NPO after midnight.
"NPO after midnight" is ritual, not evidence. Clear liquids are fine until 2 hours before surgery; past that, more fasting doesn't lower aspiration risk.
Reviewed June 2026 · verify against current guidelines
A 1946 fear, frozen in.
Mendelson, 1946
An obstetric study tied aspiration of gastric acid to anesthesia catastrophe. The fix calcified into one blanket order: nothing by mouth after midnight.
A scheduling line, not a physiologic one
Midnight guarantees 8 to 14 hours without fluids, whatever time the case actually starts.
What the order costs
- Dehydration and post-induction hypotension.
- Insulin resistance, catabolism, thirst, and misery.
- No less aspiration than a 2-hour fast.
Aspiration is rare: roughly 1 in 3,000 to 7,000 anesthetics, with death near 1 in 72,000 to 100,000.
Why longer is worse.
Prolonged fasting backfires
- Clear liquids leave the stomach within about 90 minutes.
- Past that, more fasting empties nothing further.
- It only adds hypovolemia, hypotension, and ketosis.
The irony
The starved patient is not safer. They arrive dry and catabolic with the same stomach contents they had at 2 hours.
In practice, fasting runs far longer than the rule: one study found a median of 14 h for solids and about 10 h for liquids.
The rule is 2-4-6-8.
Minimum fast before elective anesthesia
| Intake | Hours |
|---|---|
| Clear liquids (incl. carb drinks) | 2 |
| Breast milk | 4 |
| Formula, nonhuman milk, light meal | 6 |
| Fried, fatty, or meat | 8 |
One ASA table, all ages. Breast milk (4 h) and infant formula (6 h) are the infant rows; clear liquids, light meal, and solids apply to everyone.
ASA 2023 update
- Carbohydrate clear liquids (up to 400 mL) until 2 h beat absolute fasting.
- Chewing gum does not require delaying the case.

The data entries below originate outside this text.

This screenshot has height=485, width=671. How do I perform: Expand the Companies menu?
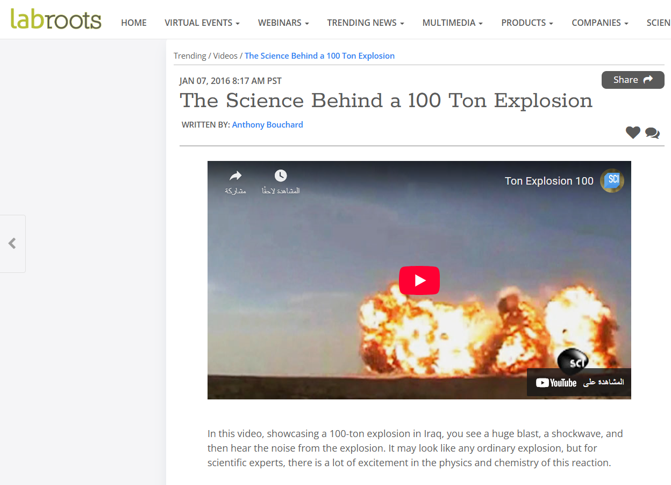pyautogui.click(x=599, y=23)
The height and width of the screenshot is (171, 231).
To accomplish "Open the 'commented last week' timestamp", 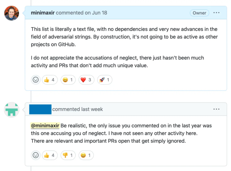I will tap(77, 109).
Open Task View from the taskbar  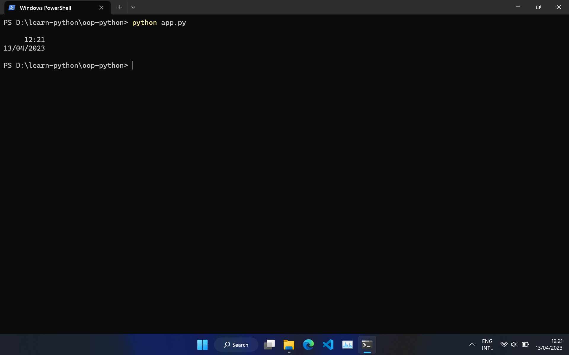(269, 344)
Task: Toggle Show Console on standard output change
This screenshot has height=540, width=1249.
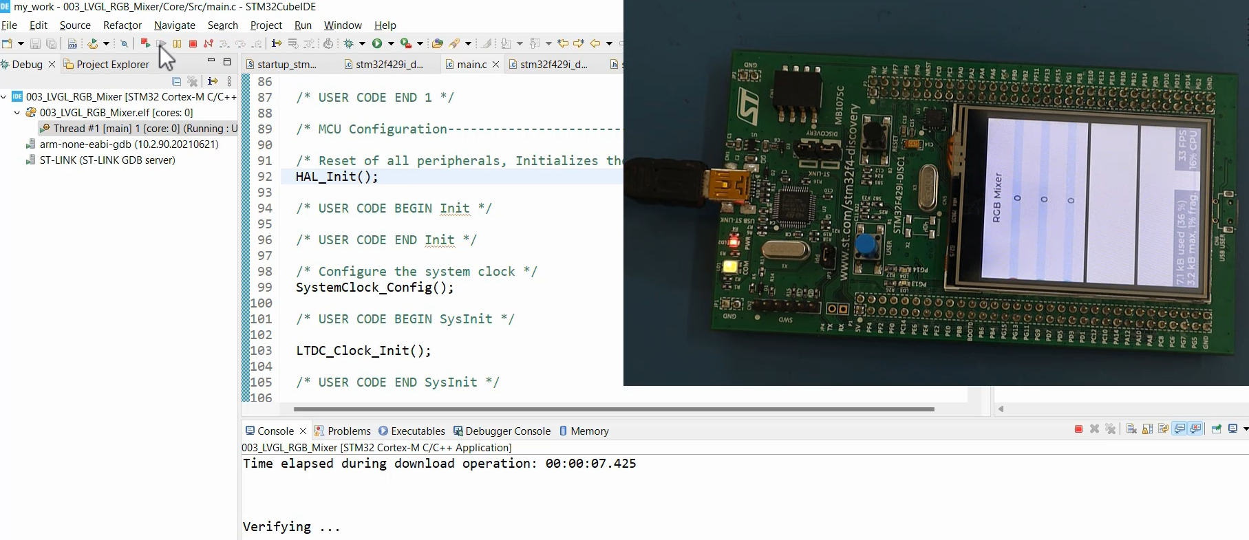Action: click(1179, 429)
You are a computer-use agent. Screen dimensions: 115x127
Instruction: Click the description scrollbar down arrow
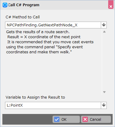[x=104, y=92]
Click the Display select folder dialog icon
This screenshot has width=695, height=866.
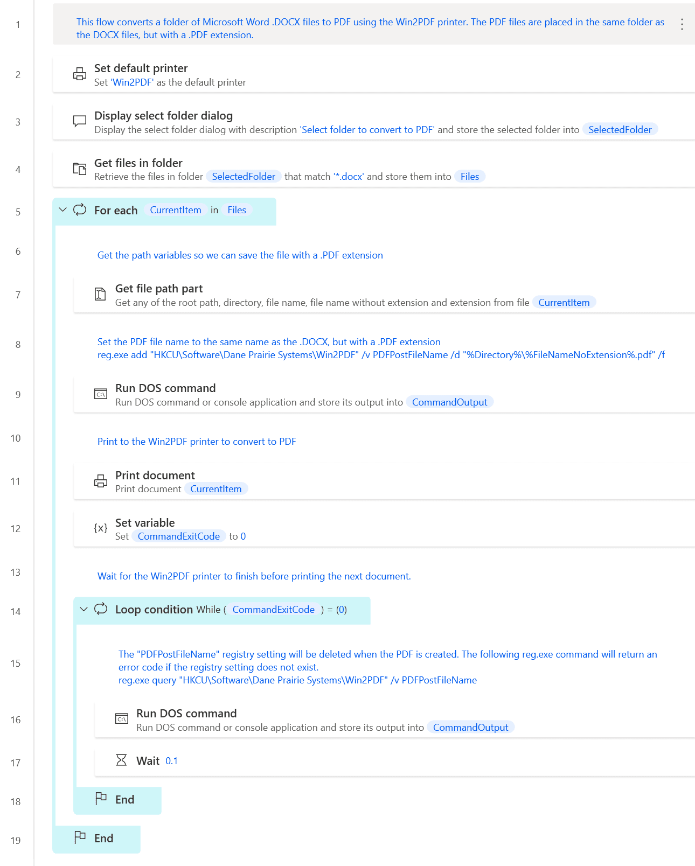click(80, 121)
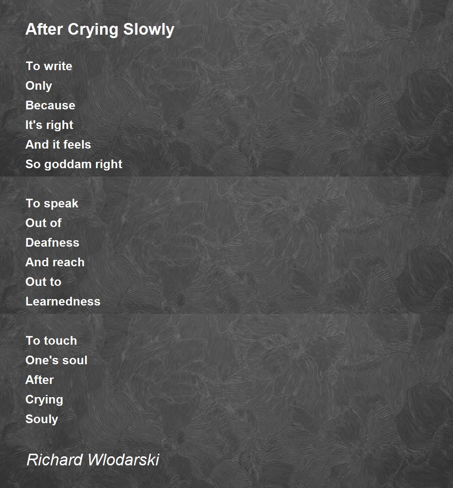Select the word Only
Viewport: 453px width, 488px height.
click(39, 86)
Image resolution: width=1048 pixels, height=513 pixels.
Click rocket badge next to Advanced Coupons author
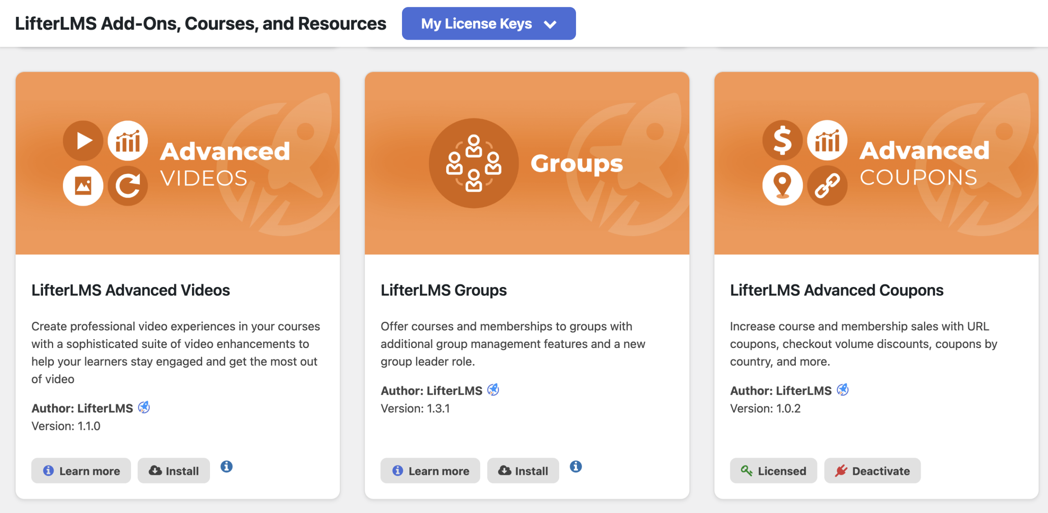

The full-stomach exceptions.
Treat as a full stomach
| Emergency, not fasted | No reliable window. Rapid-sequence induction precautions. |
|---|---|
| Delayed emptying | Bowel obstruction or ileus, gastroparesis, active labor. |
GLP-1 agonists
| Risk factors | Dose-escalation, GI symptoms, or other delay: individualize, consider gastric ultrasound. |
|---|---|
| No risk factors | May continue. Shared decision (multisociety, 2024-25). |
Routine GERD, obesity, and non-laboring pregnancy use standard fasting, not full-stomach precautions.
Sources
Verify against current guidelines and local protocol before acting.

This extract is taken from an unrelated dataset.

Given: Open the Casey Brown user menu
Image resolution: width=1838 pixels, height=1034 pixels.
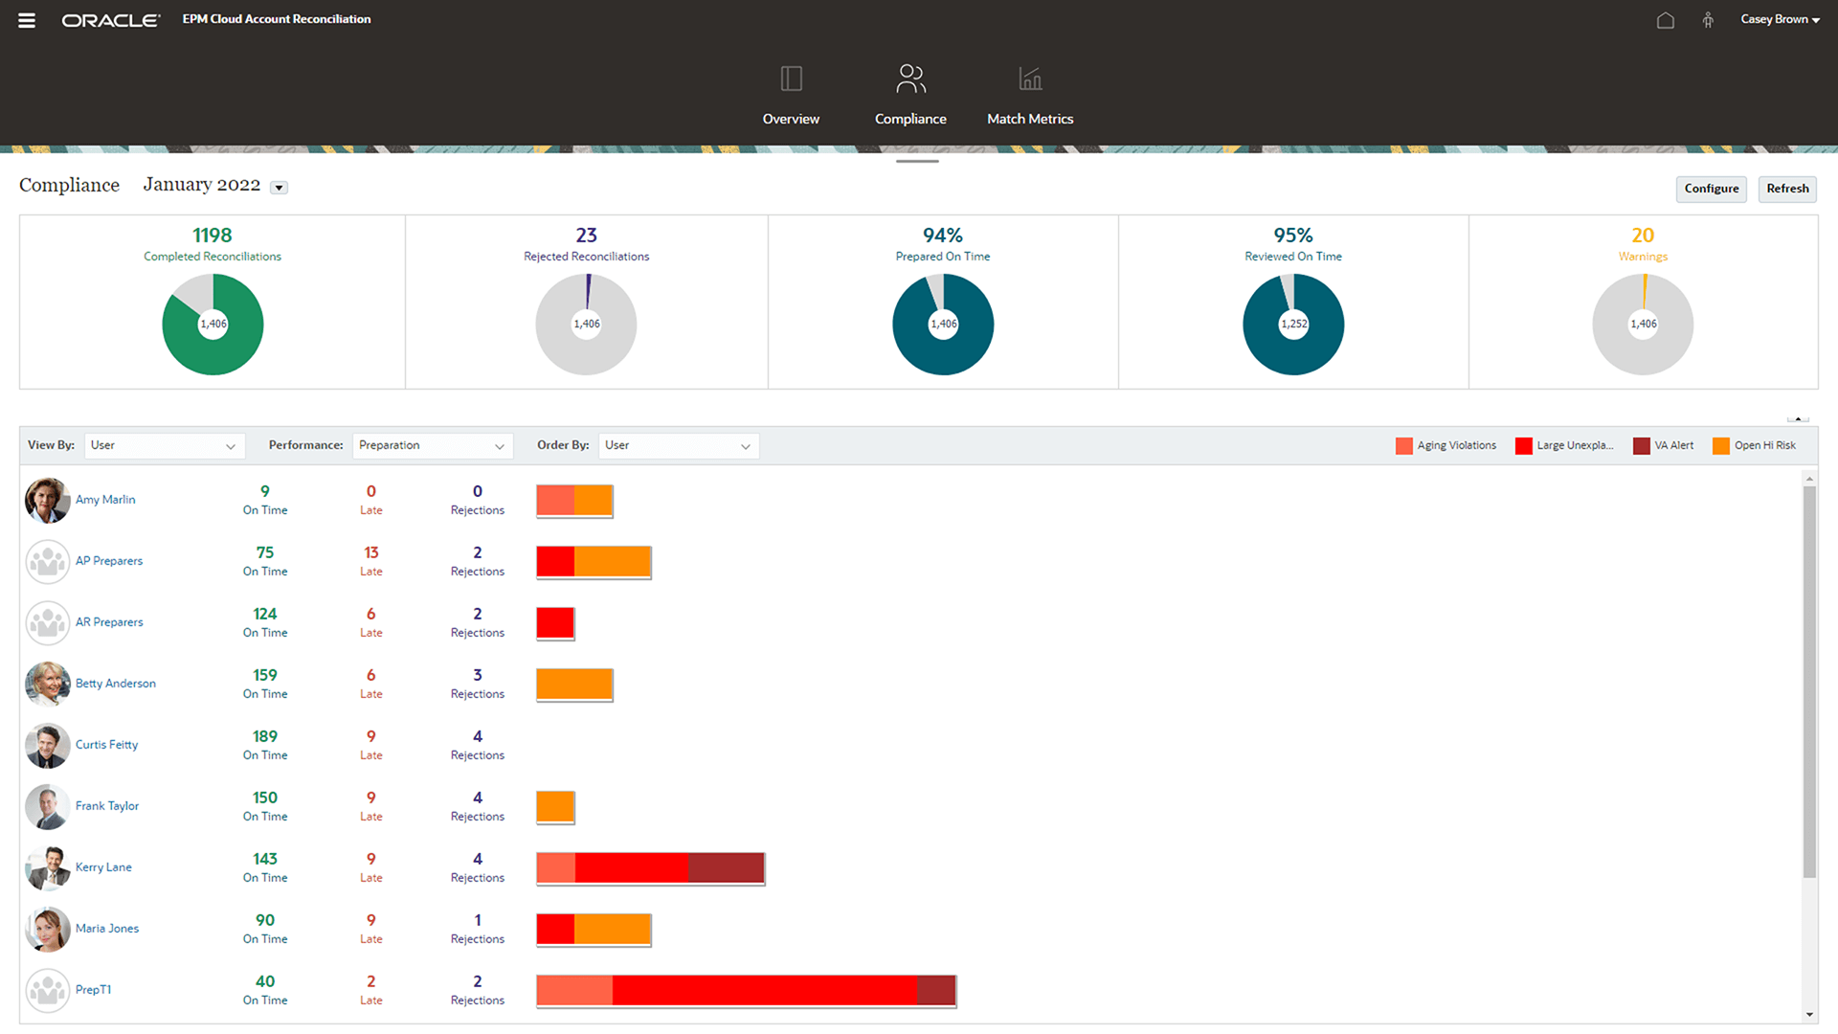Looking at the screenshot, I should pyautogui.click(x=1779, y=19).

- American Society of Anesthesiologists Task Force. Practice Guidelines for Preoperative Fasting. Anesthesiology 2017;126:376-393.
- Joshi GP, Abdelmalak BB, Weigel WA, et al. 2023 ASA Practice Guidelines for Preoperative Fasting: carbohydrate clear liquids, chewing gum, pediatric duration (modular update of 2017). Anesthesiology 2023;138:132.
- Brady M, Kinn S, Stuart P. Preoperative fasting for adults to prevent perioperative complications. Cochrane Database Syst Rev 2003.
- ERAS Society perioperative care guidelines: clear fluids to 2 h, preoperative carbohydrate loading.
- Multisociety clinical practice guidance for perioperative GLP-1 receptor agonists (ASA/AGA/ACG/ASMBS/IFSO), 2024.
- Mendelson CL. Aspiration of stomach contents into the lungs during obstetric anesthesia. Am J Obstet Gynecol 1946;52:191-205.